Freshman Ben Yelton proudly waves an American flag outside of RBHS. The stars and stripes represents, among other things, inalienable rights detailed in the Constitution. The Walter Cronkite New Voices Act would expand these rights for students journalists.
As American citizens, we are able to speak, write and believe in what we want. The First Amendment spearheads the iconic Constitution, but some of the powerful rights stated in the document are not always guaranteed.
Different interpretations of the law drastically affects the enforcement of the law. Marvin Overby, American politics professor at the University of Missouri – Columbia, explained the role of the court system in relation to these exceptions
“Freedom of speech and the press has never been considered absolute,” Overby said. “Certain types of expression have usually been held not to enjoy constitutional protection and the federal courts have endorsed all sorts of “time, place, and manner” restrictions.”
One of these exceptions hits particularly close to home. In 1988, the Supreme Court decided in Hazelwood v. Kuhlmeier that a Missouri high school student’s First Amendment rights were not being violated when the school’s principal prohibited the student’s article to be published. Essentially, the decision allowed for schools to censor the work of their students.
The Hazelwood v. Kuhlmeier decision set a powerful precedent throughout the country, and particularly in Missouri. Mo. House Representative, Rep. Elijah Haahr, however, seeks to overturn this precedent through a new bill. The state congressman is sponsoring House Bill 2058, generically known as the Walter Cronkite New Voices Act, which would prohibit school censorship of the bill.
Frank Lomonte, Executive Director of the renowned Student Press Law Center (SPLC), is assisting Haahr in his attempt to pass the bill, and described the impacts, particularly the more freedom granted to student journalists, that the bill would have on students.
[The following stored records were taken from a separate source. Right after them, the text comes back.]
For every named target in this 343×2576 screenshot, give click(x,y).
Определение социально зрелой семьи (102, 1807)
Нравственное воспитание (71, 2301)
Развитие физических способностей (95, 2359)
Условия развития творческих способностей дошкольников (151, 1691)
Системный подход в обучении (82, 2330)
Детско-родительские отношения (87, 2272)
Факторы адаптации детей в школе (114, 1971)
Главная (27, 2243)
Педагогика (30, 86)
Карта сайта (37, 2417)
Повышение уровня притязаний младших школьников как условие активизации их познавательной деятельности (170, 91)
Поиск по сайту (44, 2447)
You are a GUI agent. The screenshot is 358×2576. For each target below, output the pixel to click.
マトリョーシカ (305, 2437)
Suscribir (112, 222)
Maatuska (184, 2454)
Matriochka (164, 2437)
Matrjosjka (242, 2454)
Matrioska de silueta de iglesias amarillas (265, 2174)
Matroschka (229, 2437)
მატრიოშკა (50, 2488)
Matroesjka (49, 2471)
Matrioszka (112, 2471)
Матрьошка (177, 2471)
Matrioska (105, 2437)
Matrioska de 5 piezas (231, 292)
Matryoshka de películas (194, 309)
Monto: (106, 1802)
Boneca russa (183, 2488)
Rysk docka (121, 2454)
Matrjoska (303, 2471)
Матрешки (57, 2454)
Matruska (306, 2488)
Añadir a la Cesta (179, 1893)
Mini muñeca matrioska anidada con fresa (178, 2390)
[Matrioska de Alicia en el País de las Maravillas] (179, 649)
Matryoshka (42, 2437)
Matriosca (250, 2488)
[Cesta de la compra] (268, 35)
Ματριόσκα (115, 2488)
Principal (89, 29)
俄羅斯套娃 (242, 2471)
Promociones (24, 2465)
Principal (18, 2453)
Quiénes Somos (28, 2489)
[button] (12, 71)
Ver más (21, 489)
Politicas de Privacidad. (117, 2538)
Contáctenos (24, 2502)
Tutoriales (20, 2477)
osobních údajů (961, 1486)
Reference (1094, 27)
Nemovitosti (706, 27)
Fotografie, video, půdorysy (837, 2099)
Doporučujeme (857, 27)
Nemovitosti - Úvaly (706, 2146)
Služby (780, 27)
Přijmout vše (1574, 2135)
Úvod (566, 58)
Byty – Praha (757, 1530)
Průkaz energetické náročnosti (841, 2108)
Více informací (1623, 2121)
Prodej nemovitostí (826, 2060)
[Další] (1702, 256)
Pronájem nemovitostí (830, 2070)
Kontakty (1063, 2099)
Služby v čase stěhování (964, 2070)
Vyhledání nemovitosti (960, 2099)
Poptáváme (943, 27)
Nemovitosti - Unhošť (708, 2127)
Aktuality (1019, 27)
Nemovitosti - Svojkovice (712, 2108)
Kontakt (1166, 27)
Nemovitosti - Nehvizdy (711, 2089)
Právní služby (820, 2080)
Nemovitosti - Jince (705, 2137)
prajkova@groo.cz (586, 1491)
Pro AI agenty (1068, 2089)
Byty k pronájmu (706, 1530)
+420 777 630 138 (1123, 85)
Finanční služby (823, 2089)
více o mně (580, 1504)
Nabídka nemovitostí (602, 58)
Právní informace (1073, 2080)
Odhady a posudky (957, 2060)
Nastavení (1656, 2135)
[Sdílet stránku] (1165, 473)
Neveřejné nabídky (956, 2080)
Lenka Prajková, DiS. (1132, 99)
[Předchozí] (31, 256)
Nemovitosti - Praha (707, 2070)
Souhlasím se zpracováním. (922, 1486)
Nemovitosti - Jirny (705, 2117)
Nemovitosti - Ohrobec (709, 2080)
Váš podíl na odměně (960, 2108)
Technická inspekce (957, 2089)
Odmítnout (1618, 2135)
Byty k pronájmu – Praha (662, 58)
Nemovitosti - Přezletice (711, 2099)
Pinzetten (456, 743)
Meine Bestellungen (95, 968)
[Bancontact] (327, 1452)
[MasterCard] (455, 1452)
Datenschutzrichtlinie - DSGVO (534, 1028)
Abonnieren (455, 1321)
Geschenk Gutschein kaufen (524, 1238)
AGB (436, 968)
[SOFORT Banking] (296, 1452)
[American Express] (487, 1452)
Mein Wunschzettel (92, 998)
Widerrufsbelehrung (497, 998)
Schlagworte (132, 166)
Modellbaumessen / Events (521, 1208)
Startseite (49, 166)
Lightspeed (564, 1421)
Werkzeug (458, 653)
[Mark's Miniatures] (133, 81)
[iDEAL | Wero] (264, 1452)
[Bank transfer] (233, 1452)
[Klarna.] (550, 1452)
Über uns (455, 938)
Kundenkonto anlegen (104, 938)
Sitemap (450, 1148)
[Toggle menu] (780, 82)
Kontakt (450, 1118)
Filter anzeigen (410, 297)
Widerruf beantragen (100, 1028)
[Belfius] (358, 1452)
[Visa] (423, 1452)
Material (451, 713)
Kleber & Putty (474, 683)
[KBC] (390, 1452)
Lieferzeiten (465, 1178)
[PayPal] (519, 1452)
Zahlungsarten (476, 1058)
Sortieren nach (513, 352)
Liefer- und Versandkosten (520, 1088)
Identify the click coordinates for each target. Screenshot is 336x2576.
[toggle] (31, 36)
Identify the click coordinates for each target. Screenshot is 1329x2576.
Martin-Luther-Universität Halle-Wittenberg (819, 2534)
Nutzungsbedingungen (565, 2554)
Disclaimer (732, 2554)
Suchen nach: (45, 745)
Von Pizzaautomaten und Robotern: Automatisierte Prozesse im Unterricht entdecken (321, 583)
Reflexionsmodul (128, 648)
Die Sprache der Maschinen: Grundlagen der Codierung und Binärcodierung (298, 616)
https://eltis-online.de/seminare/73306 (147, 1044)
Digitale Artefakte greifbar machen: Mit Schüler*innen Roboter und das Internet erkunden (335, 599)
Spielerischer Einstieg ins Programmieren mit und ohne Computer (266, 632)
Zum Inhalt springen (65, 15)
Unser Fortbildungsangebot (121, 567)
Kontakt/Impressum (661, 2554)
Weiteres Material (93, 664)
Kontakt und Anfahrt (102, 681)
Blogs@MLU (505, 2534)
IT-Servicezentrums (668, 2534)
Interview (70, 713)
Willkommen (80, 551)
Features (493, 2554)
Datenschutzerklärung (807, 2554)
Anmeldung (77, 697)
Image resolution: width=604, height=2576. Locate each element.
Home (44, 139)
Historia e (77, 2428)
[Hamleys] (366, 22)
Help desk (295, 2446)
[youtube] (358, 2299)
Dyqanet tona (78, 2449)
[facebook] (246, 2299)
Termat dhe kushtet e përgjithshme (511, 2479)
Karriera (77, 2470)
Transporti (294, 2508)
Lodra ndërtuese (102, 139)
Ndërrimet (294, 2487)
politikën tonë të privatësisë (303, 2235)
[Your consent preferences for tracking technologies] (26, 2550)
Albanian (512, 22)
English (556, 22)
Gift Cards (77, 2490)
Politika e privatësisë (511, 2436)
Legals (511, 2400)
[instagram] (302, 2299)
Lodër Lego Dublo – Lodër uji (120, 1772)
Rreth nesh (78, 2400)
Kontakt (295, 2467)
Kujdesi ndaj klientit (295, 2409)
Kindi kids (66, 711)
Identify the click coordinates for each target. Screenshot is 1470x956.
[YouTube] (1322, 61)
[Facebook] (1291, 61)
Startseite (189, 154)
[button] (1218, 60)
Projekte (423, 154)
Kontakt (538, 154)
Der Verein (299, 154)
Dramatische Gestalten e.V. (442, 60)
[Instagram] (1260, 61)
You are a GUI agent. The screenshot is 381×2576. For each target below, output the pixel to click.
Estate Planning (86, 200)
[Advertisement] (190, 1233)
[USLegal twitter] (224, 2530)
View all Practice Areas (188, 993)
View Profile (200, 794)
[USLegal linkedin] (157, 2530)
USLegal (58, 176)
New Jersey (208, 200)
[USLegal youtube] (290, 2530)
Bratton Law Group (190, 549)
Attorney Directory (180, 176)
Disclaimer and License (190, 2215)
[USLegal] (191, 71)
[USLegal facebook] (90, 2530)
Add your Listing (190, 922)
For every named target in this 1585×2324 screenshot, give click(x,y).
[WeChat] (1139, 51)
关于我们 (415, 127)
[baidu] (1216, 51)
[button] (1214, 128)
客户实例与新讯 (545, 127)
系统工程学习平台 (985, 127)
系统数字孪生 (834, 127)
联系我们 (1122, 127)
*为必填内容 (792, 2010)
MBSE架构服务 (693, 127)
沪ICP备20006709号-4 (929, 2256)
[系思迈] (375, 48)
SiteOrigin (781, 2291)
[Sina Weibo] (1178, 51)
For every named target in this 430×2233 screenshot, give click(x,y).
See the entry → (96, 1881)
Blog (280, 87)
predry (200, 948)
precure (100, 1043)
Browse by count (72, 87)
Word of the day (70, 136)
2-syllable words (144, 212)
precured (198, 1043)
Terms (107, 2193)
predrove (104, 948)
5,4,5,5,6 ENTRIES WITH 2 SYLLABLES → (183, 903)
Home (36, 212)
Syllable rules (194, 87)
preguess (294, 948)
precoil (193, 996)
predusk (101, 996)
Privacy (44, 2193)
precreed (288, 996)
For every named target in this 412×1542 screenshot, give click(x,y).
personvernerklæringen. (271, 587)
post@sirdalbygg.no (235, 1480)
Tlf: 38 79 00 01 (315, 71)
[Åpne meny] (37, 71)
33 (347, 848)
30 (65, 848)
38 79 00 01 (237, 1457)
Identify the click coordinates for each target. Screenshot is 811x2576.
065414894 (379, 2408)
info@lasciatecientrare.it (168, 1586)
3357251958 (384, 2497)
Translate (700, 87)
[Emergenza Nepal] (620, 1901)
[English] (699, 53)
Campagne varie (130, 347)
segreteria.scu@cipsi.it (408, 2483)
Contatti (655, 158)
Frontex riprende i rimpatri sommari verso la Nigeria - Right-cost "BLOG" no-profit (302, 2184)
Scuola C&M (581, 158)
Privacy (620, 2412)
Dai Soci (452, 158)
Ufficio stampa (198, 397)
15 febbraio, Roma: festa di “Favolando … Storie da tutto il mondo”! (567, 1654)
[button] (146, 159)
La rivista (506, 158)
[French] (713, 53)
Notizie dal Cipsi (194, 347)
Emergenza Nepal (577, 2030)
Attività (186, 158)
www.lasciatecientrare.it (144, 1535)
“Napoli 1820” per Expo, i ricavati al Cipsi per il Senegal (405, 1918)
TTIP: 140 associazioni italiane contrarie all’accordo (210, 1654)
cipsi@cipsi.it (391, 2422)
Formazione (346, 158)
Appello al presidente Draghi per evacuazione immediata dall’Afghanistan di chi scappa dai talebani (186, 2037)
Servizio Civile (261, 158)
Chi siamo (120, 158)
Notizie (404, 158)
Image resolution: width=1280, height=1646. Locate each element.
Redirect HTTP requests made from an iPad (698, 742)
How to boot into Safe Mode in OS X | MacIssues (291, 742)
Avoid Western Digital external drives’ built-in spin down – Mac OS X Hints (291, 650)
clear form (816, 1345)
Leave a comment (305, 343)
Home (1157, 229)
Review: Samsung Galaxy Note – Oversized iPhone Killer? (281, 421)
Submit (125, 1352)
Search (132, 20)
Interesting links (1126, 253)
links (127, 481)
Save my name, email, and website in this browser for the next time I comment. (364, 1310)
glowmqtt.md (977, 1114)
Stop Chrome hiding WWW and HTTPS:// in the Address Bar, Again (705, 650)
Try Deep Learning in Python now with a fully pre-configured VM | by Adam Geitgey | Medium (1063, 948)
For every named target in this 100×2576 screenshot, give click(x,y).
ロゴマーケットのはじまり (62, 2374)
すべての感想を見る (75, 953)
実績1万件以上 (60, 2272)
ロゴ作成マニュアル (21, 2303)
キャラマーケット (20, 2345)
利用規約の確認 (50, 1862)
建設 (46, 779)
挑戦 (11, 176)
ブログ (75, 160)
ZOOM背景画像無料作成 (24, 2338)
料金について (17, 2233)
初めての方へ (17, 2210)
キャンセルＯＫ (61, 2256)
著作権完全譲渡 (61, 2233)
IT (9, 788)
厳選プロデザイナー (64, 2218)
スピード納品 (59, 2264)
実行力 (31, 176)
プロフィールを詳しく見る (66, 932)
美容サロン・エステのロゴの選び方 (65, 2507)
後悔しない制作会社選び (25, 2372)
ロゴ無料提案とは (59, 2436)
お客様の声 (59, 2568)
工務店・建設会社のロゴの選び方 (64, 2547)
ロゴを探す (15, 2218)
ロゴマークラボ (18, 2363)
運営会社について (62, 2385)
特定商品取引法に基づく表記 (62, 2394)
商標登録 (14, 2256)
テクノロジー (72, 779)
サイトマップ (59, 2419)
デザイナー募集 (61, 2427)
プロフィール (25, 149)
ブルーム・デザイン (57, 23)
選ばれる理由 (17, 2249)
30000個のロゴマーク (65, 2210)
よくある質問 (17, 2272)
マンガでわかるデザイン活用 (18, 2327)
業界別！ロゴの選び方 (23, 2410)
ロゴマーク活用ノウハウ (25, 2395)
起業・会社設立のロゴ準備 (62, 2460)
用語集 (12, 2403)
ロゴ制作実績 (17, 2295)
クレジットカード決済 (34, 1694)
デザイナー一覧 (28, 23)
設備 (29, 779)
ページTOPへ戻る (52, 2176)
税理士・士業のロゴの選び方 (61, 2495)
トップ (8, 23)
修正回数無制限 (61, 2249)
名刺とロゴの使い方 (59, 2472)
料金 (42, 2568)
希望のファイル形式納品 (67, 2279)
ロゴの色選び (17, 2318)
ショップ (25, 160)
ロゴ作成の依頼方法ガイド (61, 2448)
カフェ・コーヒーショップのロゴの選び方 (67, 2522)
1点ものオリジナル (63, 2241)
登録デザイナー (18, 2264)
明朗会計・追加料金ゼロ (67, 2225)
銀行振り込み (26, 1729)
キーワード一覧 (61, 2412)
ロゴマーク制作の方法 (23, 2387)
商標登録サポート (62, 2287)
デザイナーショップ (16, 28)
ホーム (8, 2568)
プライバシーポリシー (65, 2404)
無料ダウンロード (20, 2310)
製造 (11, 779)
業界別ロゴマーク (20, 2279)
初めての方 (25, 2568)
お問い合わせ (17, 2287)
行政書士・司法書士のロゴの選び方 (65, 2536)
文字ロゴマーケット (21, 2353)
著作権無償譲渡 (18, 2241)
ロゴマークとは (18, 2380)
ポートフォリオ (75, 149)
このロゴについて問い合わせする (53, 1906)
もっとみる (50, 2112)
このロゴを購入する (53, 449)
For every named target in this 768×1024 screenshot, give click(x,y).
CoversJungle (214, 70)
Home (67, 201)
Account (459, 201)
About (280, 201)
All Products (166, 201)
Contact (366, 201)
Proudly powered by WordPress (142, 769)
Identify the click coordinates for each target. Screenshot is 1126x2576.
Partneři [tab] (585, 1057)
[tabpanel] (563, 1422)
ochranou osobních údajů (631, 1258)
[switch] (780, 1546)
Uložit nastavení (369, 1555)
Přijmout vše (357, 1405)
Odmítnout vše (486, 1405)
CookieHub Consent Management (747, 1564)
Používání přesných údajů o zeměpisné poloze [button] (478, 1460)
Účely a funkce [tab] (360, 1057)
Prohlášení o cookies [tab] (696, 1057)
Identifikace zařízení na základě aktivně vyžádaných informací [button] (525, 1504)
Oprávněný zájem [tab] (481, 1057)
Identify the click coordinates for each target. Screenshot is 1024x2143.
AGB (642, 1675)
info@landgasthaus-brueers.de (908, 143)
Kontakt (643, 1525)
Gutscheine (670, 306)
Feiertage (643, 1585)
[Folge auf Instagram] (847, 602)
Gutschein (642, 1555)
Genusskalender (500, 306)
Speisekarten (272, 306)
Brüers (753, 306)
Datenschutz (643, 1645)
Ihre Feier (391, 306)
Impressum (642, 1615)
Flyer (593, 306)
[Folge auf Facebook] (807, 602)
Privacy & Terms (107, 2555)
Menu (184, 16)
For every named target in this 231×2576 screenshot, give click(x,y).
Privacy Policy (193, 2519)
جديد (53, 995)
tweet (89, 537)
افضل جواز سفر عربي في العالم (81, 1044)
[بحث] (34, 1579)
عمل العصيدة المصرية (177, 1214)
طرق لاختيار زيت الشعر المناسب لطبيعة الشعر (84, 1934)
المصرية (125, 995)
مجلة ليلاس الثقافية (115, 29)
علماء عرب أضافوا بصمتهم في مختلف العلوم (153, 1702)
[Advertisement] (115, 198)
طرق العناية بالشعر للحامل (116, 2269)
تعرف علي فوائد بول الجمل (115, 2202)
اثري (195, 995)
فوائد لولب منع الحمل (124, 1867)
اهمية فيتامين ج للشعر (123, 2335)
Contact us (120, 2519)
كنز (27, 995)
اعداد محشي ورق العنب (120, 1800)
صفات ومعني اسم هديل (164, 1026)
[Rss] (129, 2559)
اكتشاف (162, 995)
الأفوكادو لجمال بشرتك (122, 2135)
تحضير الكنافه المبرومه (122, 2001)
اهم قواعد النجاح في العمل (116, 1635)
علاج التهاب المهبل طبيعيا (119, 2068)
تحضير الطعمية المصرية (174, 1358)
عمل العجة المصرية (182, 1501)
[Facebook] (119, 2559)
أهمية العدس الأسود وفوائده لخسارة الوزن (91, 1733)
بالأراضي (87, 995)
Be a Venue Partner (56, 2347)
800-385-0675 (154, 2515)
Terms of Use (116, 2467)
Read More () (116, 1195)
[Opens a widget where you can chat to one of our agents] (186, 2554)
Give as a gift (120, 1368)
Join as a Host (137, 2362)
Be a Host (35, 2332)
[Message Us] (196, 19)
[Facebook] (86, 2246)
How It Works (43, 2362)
“The New Voices Act gives journalism students and advisers at the high-school and college levels an extra layer of protection on top of whatever protection the federal First Amendment offers them,” Lomonte said. “It limits the grounds on which a school or college could censor a student-run publication to speech that is illegal or dangerous — speech that breaks the law or incites people to break the law.”
The new bill, if signed into law, would overrule the precedent set by the High Court’s decision nearly 30 years ago. Overby, however, said the Court was correct in its decision.
“ I believe the majority in this case ruled correctly given the facts of the case. First, since the paper in question was designed principally as a pedagogical tool to teach the journalistic craft, school administrators were entitled to manage its content,” Overby explained. “Second, as the majority noted, the school support for the paper was key. The case was not about whether or not the school had to tolerate the expression of the ideas in the disputed articles . . . . In other words, the Court probably would have protected the rights of the students to talk about these matters . . . but the First Amendment does not require the school to support, print, and publish such material.”
On the other hand, Lomonte said Court was incorrect in its decision, as it bestowed a large amount of power to the school.
“The Hazelwood ruling set an unreasonably low bar for schools to justify censorship. It has given schools the belief that they have absolute control over what students write and can censor for any reason,” Lomonte argued. “If the First Amendment means anything, it must mean that citizens have the right to criticize government services and advocate for changes in government policy. But Hazelwood has led to schools repeatedly censoring exactly that speech — speech commenting on the quality of services that students are receiving. Hazelwood simply lacks balance and invites abuse.”
While Lomonte disagrees with the Hazelwood ruling, he feels encouraged by the new opportunities and precedents that would be created by HB 2508.
“Censorship robs journalism of its educational and civic benefits. A censored news publication is frustrating and disempowering for the students who work on it, and it ill-serves the audience by presenting a distorted picture of the facts,” Lomonte said. “New Voices laws give students back the freedom that the Supreme Court took from them to safely discuss issues of social and political importance without fear. It protects the ability to discuss sensitive or controversial issues without retaliation against the student journalists or their teacher, while still leaving the school or college with the authority to respond in the extreme case that speech threatens to actually cause harm.”
Ultimately, Lomonte stated, the purpose of the Walter Cronkite New Voices Act is to provide students a sense of confidence and comfortability, and allow them to successfully complete their duty as student journalists.
“We have seen in other states that, when students know they have the law on their side, their journalism gets better. They have the courage to tackle important issues without fear, and they take the pride of ownership in knowing that the publication really belongs to them,” Lomonte said. “Ultimately, our hope is to make every student newsroom a more rewarding place to teach and learn … A New Voices law will restore some sensible boundaries so that students can bring their community an honest, insider look at how their schools are performing, which is valuable information that readers can’t get anywhere else.”